It might sound a bit odd given that he was reported 15 times - and spent more than a full year of his playing life out of the game - but Barry Hall has probably done more than any other individual over the past 10 years to help expand the national code.

If you take your kids along to Auskick in Sydney, or talk to any Swans fans, the one constant which drives their love of the game, the person they associate most readily and passionately with the club, is not Brett Kirk or Leo Barry or Adam Goodes or Paul Roos, but the phenomenal, flawed, big, bad, bustling Barry Hall.
Now that he has quit Aussie Rules, the greatest hits packages will tonight run for several minutes as his contribution to the game is seen first and, sadly, foremost, through his many high-impact brain snaps, such as this textbook left-hook on West Coast’s Brent Staker which cost him seven weeks.
“I can tell you the look on Brett Staker’s eyes is not going to do Barry Hall any good,” Tim Lane said as the Eagles’ eyeballs rolled around inside his skull in a sickening slo-mo. Lane was right, it didn’t, and for many, this image will become the defining moment of Hall’s career, the shorthand story of a man who was nothing other than a hot-head and a hard-man.

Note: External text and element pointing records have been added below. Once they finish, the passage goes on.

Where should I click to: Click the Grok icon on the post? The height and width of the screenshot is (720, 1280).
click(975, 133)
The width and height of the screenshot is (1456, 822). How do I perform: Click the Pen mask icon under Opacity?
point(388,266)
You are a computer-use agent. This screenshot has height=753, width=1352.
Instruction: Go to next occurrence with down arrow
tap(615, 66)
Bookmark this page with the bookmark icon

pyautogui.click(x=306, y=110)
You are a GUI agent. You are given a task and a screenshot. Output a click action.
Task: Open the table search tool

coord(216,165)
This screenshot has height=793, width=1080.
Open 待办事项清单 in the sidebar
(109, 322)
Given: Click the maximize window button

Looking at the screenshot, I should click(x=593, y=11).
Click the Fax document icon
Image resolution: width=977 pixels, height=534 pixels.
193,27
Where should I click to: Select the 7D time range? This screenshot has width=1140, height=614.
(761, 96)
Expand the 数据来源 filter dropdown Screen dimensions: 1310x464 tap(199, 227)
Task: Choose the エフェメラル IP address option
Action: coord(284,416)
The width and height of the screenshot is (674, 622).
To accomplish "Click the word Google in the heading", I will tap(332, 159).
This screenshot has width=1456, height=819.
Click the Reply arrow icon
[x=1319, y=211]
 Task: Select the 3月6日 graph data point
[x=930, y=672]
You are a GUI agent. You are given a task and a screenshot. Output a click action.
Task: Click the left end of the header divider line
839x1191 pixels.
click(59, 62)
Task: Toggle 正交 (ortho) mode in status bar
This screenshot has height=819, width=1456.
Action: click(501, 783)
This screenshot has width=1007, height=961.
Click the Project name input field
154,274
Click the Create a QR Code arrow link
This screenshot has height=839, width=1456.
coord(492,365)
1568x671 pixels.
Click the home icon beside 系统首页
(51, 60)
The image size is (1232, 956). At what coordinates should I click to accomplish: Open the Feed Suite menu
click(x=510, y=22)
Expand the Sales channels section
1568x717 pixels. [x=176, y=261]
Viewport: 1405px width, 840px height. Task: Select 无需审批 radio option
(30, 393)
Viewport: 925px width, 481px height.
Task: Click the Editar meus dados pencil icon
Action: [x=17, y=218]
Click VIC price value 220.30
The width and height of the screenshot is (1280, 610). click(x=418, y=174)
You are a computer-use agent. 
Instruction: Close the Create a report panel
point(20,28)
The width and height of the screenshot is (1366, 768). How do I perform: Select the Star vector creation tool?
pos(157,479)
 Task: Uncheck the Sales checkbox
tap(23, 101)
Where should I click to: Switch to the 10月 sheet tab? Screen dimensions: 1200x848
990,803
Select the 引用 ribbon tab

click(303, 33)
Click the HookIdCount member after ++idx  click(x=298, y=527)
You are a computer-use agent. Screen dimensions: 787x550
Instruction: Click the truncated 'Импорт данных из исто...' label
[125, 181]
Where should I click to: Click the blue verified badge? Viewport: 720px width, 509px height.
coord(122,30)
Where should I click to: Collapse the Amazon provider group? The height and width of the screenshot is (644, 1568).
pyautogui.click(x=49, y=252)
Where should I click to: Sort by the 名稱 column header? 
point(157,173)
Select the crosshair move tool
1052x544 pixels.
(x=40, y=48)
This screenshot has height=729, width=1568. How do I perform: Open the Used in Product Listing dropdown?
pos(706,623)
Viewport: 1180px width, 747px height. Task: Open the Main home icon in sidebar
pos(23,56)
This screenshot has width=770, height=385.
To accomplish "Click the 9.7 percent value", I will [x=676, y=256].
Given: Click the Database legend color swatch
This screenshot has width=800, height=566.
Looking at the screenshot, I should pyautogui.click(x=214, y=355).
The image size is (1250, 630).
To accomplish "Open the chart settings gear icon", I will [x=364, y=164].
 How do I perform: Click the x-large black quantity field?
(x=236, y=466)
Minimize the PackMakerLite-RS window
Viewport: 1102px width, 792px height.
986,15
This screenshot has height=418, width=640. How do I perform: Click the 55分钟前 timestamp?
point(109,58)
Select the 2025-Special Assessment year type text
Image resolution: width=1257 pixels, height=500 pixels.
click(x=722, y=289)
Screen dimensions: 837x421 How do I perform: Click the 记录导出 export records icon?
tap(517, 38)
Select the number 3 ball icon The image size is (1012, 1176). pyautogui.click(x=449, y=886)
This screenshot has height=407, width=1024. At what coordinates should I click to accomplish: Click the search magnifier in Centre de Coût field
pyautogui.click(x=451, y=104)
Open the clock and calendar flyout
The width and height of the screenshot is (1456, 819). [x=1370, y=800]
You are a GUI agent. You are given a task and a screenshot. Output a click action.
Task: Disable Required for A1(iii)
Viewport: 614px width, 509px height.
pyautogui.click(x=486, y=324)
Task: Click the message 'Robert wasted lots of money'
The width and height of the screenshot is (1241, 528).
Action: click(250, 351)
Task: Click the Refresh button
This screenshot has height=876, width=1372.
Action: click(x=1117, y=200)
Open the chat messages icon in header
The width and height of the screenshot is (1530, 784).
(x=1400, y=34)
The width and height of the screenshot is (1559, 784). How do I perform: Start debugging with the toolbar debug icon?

It’s simply not true. The mysterious feature of Hall’s aggression is that it was in no way a permanent feature of his game - he could play for months without incident - but sure enough, Bad Barry would eventually flare again, and he’d be rubbed out after another king-hit.
Hall was a physical player, who with his size and strength had a dominant presence on the park, but he was not some park footy psycho who would approach every game with a view to dropping opponents behind the play.
Often his aggression was born out of frustration at two things - being double-teamed or even triple-teamed by defenders, and being ignored by the umpires, who seemed to covertly conclude several years ago that Hall should never get another free, as this recent string of absurd 50m penalties against Hawthorn demonstrated.
Two of the best games Hall ever played involved St Kilda - the first of them was when he still played for them, losing to Adelaide in 1997, where he could have rightly beaten Adelaide’s Andrew McLeod for the Norm Smith best on ground medal, such were his heroics for the Saints. The second was against the Saints for Sydney in the 2005 preliminary final, where aside from kicking four goals, one of them against the run of play in the third term to defuse a St Kilda surge, Hall was also reported for giving what we in the Sydney news media conspired to describe as a “love pat’ to the stomach of St Kilda’s Matt Maguire.
The stakes could not have been any higher for Hall - given his record, he was looking at a two-week suspension, meaning he would miss the Grand Final the following week against West Coast.
The media’s lobbying effort on behalf of Barry - dubbed And Justice For Hall - represented a shift in the Harbour City’s appreciation and understanding of the game. People who had never taken an interest in Aussie Rules before joined the campaign to let Hally play. Even the then Premier Morris Iemma joined the chorus. When he was cleared by the tribunal The Tele’s front page pictured Hall with a smile from ear to ear, as he brushed politely past the media pack, and read: I’d love to talk folks but…I’M OFF TO THE GRAND FINAL.” Sydney’s victory the following week gave the club, in its Sydney incarnation, its first bit of silverware. To the AFL, it represented what Andrew Demetriou had called “the jewel in the crown” for the national game - a premiership-winning club in every AFL state.
One year later, Hall’s poor performance in the 2006 Grand Final - and his subsequent rage at the media after he vanished for a couple of weeks and reporters rightly tried to track him down - may have been the first sign he was losing his passion for the game. At a post-match club dinner at the Melbourne Exhibition Centre on the Saturday Night, the players were all gutted, having lost by less than a kick to their West Coast nemesis, but Brett Kirk spoke passionately urging them to hold their heads high. And all of them did, except for Barry Hall, who stood with his head bowed, staring at his feet, obviously so utterly ashamed of his own efforts that he did not want to face the club’s most rusted-on fans.
That episode shed a bit of light on a guy who has obviously struggled to be at some kind of peace with himself, perhaps because he expects too much, and is unable to deal with his own frustration when he doesn’t perform well.
Indeed all his brain-snaps have generally come at a time when the run of play is against him or the club, when the umpires have been giving him a raw deal, and when despite several months of peace, Bad Barry will suddenly re-emerge and someone will wind up having a bit of an extended lie-down.
But for these momenets, footy is still the richer for his contribution, the Swans are more popular than they would otherwise have been, and the AFL is more entrenched as a code in Sydney than it was 10 years ago. Our thoughts now should probably be with the first mug boxer who comes up against him at his debut fight.